> _Cel zadania 1_: Jak według tekstu o Brygadzie Starzyńskiego nazwano później grono ekonomistów, które Stefan Starzyński zgromadził wokół siebie w latach 20.?

━━━━━ Tekst

Brygada Starzyńskiego (1)

Obrazek użytkownika Godziemba
Historia

W latach 20. Stefan Starzyński zgromadził wokół siebie grono ekonomistów nazwane potem Pierwszą Brygadą Gospodarczą. 

Na początku 1926 roku, Stefan Starzyński zwolniony z sekretariatu Komitetu Ekonomicznego Rady Ministrów, w cyklu artykułów opublikowanych na łamach piłsudczykowskiego „Głosy Prawdy” przedstawił swoją wizję polityki gospodarczej Polski.
 
W słabej kulturze gospodarczej społeczeństwa upatrywał przyczyny braku programu i polityki gospodarczej. „Polska jest w tej nieszczęśliwej sytuacji – pisał – że mimo 8 lat niepodległego bytu nie ma wytkniętego programu gospodarczego”. Dotychczasową politykę gospodarczą opisywał używają barwnego porównania jako „marsz pijanego człowieka. Krok naprzód, krok w tył, krok w prawo, krok w lewo”.
 
Rozwiązaniem polskich problemów ekonomicznych miało być jego zdaniem odsunięcie „raz na zawsze złodziei od rządów i administracji państwa. Trzeba uzdrowić <materiał ludzki>, zmienić stosunek społeczeństwa do państwa i do pracy, tj. dokonać tego, czego ani żaden doradca ani żaden bat oby nie uczyni”.

━━━━━━━━━━
━━━━━ Dane wejściowe

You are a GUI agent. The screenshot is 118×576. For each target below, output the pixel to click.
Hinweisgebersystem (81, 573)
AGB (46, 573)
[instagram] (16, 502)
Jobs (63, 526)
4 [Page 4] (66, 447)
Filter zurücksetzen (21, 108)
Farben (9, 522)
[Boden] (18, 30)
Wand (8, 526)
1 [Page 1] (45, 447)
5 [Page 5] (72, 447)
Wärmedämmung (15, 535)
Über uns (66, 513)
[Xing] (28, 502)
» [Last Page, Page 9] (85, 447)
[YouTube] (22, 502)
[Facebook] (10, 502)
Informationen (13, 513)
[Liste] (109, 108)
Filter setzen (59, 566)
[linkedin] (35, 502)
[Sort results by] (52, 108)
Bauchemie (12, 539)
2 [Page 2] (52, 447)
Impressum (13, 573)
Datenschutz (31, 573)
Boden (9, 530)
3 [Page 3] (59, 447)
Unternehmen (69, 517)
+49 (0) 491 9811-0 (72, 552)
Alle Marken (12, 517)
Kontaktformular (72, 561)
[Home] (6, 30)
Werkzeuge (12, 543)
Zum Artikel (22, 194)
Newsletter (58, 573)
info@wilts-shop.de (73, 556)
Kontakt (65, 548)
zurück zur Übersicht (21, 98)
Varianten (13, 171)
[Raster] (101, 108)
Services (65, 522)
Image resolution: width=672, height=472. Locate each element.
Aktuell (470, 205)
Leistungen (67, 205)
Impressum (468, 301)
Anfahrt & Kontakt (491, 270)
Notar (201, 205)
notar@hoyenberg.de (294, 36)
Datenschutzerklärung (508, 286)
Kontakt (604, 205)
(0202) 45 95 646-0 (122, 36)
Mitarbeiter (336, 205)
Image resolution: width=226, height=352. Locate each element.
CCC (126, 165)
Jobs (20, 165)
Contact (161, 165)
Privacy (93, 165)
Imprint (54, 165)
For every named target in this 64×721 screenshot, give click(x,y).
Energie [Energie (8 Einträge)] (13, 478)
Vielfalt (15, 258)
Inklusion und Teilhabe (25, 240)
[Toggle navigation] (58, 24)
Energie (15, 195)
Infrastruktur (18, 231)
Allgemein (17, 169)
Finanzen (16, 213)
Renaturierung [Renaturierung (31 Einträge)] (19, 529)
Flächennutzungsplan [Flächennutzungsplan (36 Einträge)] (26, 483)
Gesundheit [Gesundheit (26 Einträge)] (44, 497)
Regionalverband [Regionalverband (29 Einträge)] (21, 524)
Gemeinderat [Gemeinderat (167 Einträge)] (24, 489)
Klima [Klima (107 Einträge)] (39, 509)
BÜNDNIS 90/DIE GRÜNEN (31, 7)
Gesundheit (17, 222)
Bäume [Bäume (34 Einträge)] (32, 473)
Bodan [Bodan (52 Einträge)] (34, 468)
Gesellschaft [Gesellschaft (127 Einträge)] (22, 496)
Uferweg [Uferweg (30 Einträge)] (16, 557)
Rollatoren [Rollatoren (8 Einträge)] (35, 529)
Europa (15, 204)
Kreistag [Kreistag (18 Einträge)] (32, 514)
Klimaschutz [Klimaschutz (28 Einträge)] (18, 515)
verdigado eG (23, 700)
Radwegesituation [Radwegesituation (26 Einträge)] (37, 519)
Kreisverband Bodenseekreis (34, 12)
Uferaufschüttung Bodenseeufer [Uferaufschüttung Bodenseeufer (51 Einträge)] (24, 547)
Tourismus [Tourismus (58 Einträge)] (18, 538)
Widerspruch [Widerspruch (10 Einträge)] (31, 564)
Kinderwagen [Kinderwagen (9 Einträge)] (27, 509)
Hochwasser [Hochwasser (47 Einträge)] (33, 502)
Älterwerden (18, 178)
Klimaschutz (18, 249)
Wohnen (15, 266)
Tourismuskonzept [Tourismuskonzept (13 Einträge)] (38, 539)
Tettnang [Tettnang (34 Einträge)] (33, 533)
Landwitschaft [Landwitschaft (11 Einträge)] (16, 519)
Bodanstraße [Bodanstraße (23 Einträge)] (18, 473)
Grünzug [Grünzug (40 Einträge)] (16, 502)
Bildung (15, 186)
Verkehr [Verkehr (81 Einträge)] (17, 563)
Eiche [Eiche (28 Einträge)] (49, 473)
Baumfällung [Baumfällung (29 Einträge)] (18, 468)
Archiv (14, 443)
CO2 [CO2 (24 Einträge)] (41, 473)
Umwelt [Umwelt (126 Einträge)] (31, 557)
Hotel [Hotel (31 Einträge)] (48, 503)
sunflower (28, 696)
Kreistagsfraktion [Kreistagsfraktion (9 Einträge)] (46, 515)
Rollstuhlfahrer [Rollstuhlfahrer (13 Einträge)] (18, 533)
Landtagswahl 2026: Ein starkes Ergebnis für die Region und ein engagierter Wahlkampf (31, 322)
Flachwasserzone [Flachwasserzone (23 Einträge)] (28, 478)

━━━━━━━━━━

> _Cel zadania 2_: Przekształć wiersze z danych powyżej, od wiersza z „Bäume [Bäume (34 Einträge)] (32, 473)” do wiersza z „Kreisverband Bodenseekreis (34, 12)” włącznie, w listę JSON ciągów znaków, po jednym ciągu na wiersz, z pominięciem pustych wierszy.

> _Rozwiązanie 1_: Pierwszą Brygadą Gospodarczą.

> _Rozwiązanie 2_:
[
  "Bäume [Bäume (34 Einträge)] (32, 473)",
  "Bodan [Bodan (52 Einträge)] (34, 468)",
  "Gesellschaft [Gesellschaft (127 Einträge)] (22, 496)",
  "Uferweg [Uferweg (30 Einträge)] (16, 557)",
  "Rollatoren [Rollatoren (8 Einträge)] (35, 529)",
  "Europa (15, 204)",
  "Kreistag [Kreistag (18 Einträge)] (32, 514)",
  "Klimaschutz [Klimaschutz (28 Einträge)] (18, 515)",
  "verdigado eG (23, 700)",
  "Radwegesituation [Radwegesituation (26 Einträge)] (37, 519)",
  "Kreisverband Bodenseekreis (34, 12)"
]